(Data taken from a collection)
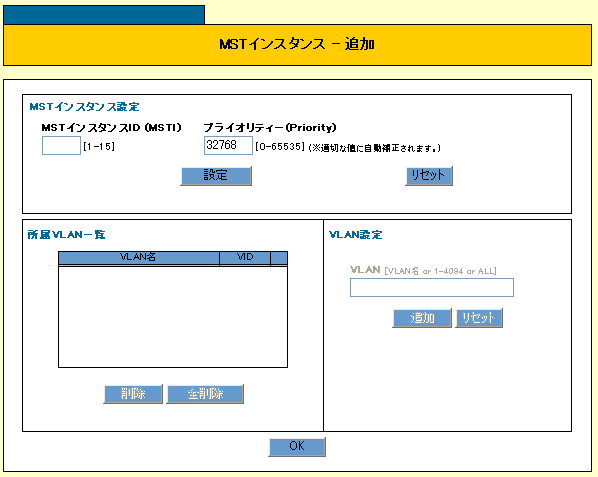This screenshot has width=598, height=477.
Task: Select the VLAN名 column header
Action: [x=139, y=257]
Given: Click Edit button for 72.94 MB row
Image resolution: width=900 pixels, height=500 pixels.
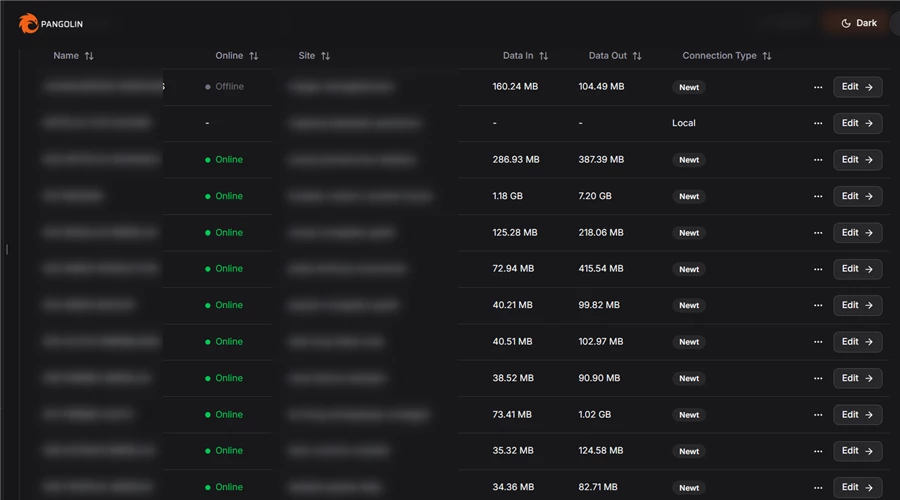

*What is expected:* Lay out every line of the records above as a Markdown table with the columns "Number" and "Entry," numbering the rows and skipping blank lines. Omit the pictures.

*Written answer:*
| Number | Entry |
|---|---|
| 1 | This screenshot has width=598, height=477. |
| 2 | Task: Select the VLAN名 column header |
| 3 | Action: [x=139, y=257] |
| 4 | Given: Click Edit button for 72.94 MB row |
| 5 | Image resolution: width=900 pixels, height=500 pixels. |